Even if you’re not on the Main Street you can see temples, ceramic stores, coffee stops and market stalls, so you won’t feel like there’s nothing to do.
The old ceramics street is lovely. It’s unique, historical, calming and fascinating. I thoroughly enjoyed walking around and just looking at all the pieces. As it’s one of my mum’s favourite towns, I felt like I should have bought her something yet nothing jumped out at me as being special, so I didn’t.
You can walk through an old firing tunnel into the pottery classroom where people of all ages are making their own creations.
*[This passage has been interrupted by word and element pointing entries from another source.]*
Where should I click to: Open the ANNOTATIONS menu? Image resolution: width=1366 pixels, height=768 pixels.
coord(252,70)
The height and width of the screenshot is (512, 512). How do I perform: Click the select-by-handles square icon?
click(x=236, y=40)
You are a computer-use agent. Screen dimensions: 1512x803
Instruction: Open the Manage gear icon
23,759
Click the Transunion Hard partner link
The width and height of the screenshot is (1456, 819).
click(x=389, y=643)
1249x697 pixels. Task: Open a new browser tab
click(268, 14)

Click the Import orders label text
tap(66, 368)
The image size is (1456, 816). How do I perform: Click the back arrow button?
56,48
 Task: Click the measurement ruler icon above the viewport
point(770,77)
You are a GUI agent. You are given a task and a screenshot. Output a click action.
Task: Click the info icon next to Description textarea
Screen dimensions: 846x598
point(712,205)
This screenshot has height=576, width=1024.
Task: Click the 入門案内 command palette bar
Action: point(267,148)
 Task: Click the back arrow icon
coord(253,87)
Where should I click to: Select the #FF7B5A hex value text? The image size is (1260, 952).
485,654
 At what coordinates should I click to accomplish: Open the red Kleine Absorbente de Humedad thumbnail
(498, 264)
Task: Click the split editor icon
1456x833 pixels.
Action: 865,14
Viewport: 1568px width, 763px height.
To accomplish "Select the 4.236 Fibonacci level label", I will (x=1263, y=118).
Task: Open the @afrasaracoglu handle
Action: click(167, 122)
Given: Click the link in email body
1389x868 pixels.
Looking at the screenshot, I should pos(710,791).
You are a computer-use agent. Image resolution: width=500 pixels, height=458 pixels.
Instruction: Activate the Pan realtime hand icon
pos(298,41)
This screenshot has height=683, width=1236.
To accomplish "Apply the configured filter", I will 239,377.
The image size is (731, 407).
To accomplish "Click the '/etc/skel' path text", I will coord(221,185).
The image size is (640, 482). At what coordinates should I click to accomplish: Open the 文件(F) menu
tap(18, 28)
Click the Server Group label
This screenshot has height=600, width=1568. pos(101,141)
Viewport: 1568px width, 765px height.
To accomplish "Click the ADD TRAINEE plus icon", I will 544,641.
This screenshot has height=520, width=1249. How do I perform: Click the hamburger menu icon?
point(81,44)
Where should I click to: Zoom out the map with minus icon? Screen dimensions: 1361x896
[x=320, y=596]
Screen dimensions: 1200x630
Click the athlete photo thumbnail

For NT$150 you can make a simple, take away today, pot or you can paint and glaze something, and come back in 21 days to pick it up.
They also sell old creations that nobody came back to collect. Personally I can see why they didn’t, and don’t understand why any one else would want them but hey-ho!
Naturally, some of the shops are extremely expensive, some are cheap copies and others are lovely, mid-ranged places to shop.
One place I’d recommend is Shu’s Pottery – Jianshanpu Road – because it has a mixture of ceramics, art work, a cafe and a pottery class section too.
I stopped at the cafe / bar for an espresso and amazing peanut butter cookie for just NT$70 and the barista was just so lovely! He was really friendly and recommended lots of local places too.
I walked over to the Ceramic artist park, just a 15 minute walk from the train station and it was a huge open space that overlooked the river and mountains, and also had some enormous ceramic pieces – great for photo shoots!
I hopped on a bus to Sanxia, and despite all the travel guides saying ‘just take a taxi’ – why? Just take the bus!!! It’s NT$15 and only takes 20 minutes. It stops a 5 minute walk from Sanxia old street.
You’ll find two temples, a beautiful bridge and loads of the famous bull horns bread.
Just a note here guys – I was excited to find out what this bread was, but it turns out they’re croissants. Okay they come in loads of flavours, but they’re croissants!
I was so disappointed- haha!
Anyway, I bought myself some postcards, a fresh watermelon juice, gave a few coins to various street artists and looped back around to the bus stop.
It was a boiling hot day but worth every minute in the sun. I absolutely loved it and would recommend both places to anyone visiting Taipei.